- **What needs to be done**
Only one stretch of the data below is wanted: the lines starting at the one with "Given: Select the Particles brush tab" and ending at the one with "Click the 确定", both included, given again exactly.

(Dataset entries Opens)

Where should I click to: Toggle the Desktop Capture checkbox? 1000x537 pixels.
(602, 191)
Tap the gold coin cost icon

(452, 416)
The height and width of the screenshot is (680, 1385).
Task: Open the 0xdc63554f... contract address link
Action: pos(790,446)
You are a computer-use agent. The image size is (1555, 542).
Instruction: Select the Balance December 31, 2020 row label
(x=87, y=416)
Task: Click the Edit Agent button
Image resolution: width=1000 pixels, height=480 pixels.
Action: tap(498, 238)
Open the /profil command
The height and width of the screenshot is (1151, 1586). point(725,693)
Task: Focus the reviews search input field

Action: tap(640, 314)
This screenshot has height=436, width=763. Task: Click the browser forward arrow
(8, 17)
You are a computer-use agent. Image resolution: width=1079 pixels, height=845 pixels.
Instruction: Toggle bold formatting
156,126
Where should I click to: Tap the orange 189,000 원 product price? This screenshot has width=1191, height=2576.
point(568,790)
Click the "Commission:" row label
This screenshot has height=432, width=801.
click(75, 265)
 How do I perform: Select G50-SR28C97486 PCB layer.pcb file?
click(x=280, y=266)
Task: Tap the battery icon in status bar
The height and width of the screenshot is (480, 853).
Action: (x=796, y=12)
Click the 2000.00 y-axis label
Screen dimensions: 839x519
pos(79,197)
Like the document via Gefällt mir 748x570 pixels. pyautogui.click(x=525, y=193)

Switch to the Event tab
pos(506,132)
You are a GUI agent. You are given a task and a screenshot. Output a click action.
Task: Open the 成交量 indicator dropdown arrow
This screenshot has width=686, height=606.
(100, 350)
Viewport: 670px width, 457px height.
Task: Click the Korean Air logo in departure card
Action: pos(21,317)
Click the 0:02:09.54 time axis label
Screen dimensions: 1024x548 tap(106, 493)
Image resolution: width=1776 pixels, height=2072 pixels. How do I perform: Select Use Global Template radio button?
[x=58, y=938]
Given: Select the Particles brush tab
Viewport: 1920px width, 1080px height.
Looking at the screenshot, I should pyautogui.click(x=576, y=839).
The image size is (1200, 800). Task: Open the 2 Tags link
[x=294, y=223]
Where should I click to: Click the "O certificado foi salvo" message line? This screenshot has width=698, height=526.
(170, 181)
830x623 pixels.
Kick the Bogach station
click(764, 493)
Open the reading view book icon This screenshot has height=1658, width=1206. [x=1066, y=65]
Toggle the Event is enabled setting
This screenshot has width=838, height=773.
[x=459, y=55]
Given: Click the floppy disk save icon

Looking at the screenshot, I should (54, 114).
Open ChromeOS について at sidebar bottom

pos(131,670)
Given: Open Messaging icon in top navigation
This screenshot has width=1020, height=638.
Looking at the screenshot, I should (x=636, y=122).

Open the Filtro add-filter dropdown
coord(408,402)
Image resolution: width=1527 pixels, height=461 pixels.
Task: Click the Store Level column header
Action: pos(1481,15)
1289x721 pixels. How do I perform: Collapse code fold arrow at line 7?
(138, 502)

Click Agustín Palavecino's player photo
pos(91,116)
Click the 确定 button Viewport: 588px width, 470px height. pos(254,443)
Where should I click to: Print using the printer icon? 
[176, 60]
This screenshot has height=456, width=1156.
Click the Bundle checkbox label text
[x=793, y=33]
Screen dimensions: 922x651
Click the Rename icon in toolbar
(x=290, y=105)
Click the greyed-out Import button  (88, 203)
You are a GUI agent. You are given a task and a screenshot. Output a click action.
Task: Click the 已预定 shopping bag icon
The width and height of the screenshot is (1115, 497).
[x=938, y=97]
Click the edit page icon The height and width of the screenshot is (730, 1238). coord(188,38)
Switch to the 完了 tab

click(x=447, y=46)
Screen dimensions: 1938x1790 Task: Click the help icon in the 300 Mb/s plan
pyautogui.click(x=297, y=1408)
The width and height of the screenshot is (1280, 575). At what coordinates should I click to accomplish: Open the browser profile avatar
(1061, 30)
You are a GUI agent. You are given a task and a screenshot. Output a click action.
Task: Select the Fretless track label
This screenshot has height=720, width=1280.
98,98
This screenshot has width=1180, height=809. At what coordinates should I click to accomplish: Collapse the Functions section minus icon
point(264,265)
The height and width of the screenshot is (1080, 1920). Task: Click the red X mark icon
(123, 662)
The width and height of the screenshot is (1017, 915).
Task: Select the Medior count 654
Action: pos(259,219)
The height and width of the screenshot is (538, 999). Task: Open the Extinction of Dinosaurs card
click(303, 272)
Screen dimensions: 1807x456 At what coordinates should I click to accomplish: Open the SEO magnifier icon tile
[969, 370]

(Dataset entries Closes)

- **Exercise answer**
Given: Select the Particles brush tab
Viewport: 1920px width, 1080px height.
Looking at the screenshot, I should pyautogui.click(x=576, y=839).
The image size is (1200, 800). Task: Open the 2 Tags link
[x=294, y=223]
Where should I click to: Click the "O certificado foi salvo" message line? This screenshot has width=698, height=526.
(170, 181)
830x623 pixels.
Kick the Bogach station
click(764, 493)
Open the reading view book icon This screenshot has height=1658, width=1206. [x=1066, y=65]
Toggle the Event is enabled setting
This screenshot has width=838, height=773.
[x=459, y=55]
Given: Click the floppy disk save icon

Looking at the screenshot, I should (54, 114).
Open ChromeOS について at sidebar bottom

pos(131,670)
Given: Open Messaging icon in top navigation
This screenshot has width=1020, height=638.
Looking at the screenshot, I should (x=636, y=122).

Open the Filtro add-filter dropdown
coord(408,402)
Image resolution: width=1527 pixels, height=461 pixels.
Task: Click the Store Level column header
Action: pos(1481,15)
1289x721 pixels. How do I perform: Collapse code fold arrow at line 7?
(138, 502)

Click Agustín Palavecino's player photo
pos(91,116)
Click the 确定 button Viewport: 588px width, 470px height. pos(254,443)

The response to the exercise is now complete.